Regulation of the Human Prostacyclin Receptor Gene by the Cholesterol-responsive Sterol Response Element Binding Protein (SREBP) 1.

Abstract

Prostacyclin and its prostacyclin receptor, the IP, play essential roles in regulating haemostasis and vascular tone and have also been implicated in a range cardio-protective effects, but through largely unknown mechanisms. In this study, the influence of cholesterol on human (h)IP gene expression was investigated in cultured vascular endothelial and platelet-progenitor megakaryocytic cells. Cholesterol-depletion increased hIP mRNA, hIP promoter-directed reporter gene expression and hIP-induced cAMP generation in all cell types. Furthermore, the constitutively active SREBP1a, but not SREBP2, increased hIP mRNA and promoter-directed gene expression while deletional and mutational analysis uncovered an evolutionary conserved sterol-response element (SRE), adjacent to a known functional Sp1 element, within the core hIP promoter.
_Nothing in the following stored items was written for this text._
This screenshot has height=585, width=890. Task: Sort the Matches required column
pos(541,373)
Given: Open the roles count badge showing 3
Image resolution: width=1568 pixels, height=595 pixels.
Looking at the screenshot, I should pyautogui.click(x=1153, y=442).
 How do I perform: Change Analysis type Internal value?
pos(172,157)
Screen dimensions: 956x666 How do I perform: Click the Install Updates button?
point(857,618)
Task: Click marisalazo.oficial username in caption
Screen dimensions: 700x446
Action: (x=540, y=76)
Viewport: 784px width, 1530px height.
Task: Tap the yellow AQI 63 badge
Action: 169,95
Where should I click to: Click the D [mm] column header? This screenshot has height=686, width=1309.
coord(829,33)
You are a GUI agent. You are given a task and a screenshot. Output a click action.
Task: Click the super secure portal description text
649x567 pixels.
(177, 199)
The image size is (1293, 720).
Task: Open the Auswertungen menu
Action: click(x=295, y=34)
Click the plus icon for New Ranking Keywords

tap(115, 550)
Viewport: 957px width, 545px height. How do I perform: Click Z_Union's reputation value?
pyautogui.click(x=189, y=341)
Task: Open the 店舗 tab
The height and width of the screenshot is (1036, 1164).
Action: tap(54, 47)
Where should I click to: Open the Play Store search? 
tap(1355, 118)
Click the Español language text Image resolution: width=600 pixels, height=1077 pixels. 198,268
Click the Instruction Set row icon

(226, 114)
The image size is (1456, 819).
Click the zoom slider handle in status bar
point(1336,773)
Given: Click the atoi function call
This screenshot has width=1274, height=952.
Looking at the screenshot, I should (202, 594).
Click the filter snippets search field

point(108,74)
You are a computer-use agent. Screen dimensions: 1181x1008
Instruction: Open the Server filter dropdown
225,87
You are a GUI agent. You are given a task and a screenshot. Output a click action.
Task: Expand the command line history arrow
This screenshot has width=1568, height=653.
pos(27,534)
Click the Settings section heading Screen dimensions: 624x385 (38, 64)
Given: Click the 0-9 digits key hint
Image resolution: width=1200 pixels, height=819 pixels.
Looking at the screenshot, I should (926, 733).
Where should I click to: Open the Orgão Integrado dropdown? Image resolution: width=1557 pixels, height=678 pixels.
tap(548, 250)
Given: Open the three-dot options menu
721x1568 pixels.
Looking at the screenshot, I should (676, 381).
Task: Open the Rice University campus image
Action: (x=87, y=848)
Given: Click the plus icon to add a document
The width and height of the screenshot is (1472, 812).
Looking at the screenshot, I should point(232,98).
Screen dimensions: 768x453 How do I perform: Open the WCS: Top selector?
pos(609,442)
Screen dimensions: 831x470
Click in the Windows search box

Moreover, chromatin immunoprecipitation assays confirmed direct cholesterol-regulated binding of SREBP1a to this hIP promoter region in vivo, while immunofluorescence microscopy corroborated that cholesterol-depletion significantly increases hIP expression levels. In conclusion, the hIP gene is directly regulated by cholesterol-depletion that occurs through binding of SREBP1a to a functional SRE within its core promoter. Mechanistically, these data establish that cholesterol can regulate hIP expression which may, at least in part, account for the combined cardio-protective actions of low serum cholesterol through its regulation of prostacyclin receptor (IP) expression within the human vasculature.